Выбрался за ворота на улицу и сразу запутался в проволоке, как синица в волосянке. Так-сяк выпутался, смотрит: столб лежит на боку и дальше проволока порвана.
— Вот тебе и на, — произнес вслух и пошел дальше по улице. Еще один столб лежит, а второй завис на Миколковой липе, болтается, точно висельник. Опять запутался в проволоке и только тогда подумал: «А что, если б она была под током». От этой мысли даже мурашки пробежали по телу.
Выпутался и на этот раз, двинулся дальше, теперь уже осторожнее. Дошел до конца поселка. Тут все столбы стояли на месте. Не может быть, чтобы так положил их ветер. Положил и проволоку изорвал. И на липу забросил… Где уж там ветер… Вчера под вечер Хведоров Адась ехал на тракторе в лес. Сам пьяненький, и трактор без фар. Еще останавливался около его двора, закурить просил.
— Куда ты такой да на эдаком тракторе? — поинтересовался Игнат.
— А во проскочу, дров привезу.
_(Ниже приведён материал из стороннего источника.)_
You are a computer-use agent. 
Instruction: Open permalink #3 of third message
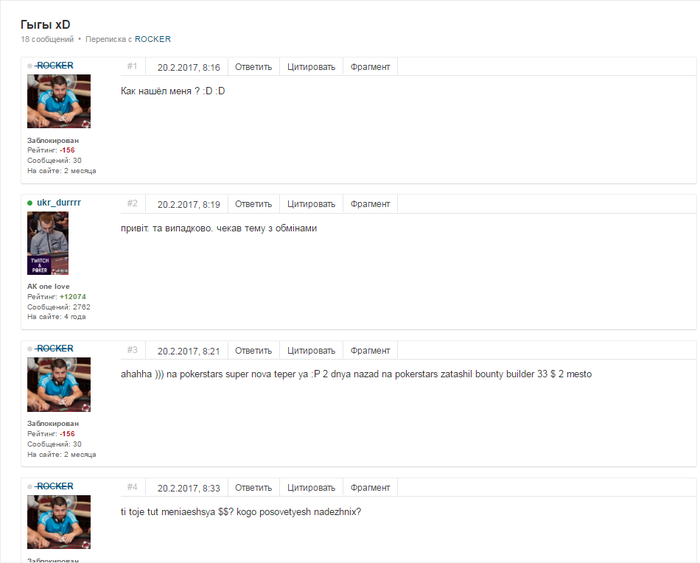pyautogui.click(x=132, y=350)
Нарубил недавно.
— Завалишься куда-нибудь с трактором — ни его, ни тебя не вытянут. Поворачивай назад, — посоветовал Игнат.
— Ай, молчите, дядька. Или мне впервой? — осклабился Адась.
Разве закроешь ему дорогу? Сел и погнал зигзагами. Конечно же, это его работа. Игнат слышал, как уже за полночь гудел трактор. Он еще подумал: «Ага, возвращается». И вот, воротился. По столбам дорогу нащупывал.
Игнат вернулся в хату. Марина уже проснулась, подала сонный голос:
— Что-то радиво сегодня молчит.
— Молчит, и, видать, долго будет молчать, — ответил Игнат. — Линия порвана. Тут и свет, тут и радиво.
— Как же теперь будем?
— Так и будем.
Когда немного рассвело, он снова вышел на улицу. Серое небо висело низко над хатами, но дождя не было. Сивая, точно взболтанная, стояла в лужах вода. Ноги чавкали в разбухшей и вязкой грязи.
Колея от колес трактора и прицепа петляла восьмерками и была свежая, словно трактор только что прошел. Он как будто специально норовил идти по столбам. Заденет прицепом, столб хряснет у земли, переломится, трактор вильнет вправо, на дорогу. И идет некоторое время почти что прямо, пока не приблизится следующий столб. Опять поворот — на столб, затем снова — на дорогу.
Столбы были старые, стояли с тех пор, как проводили электричество, они подгнили, но все же стояли. Долго ли, нет, но еще постояли бы.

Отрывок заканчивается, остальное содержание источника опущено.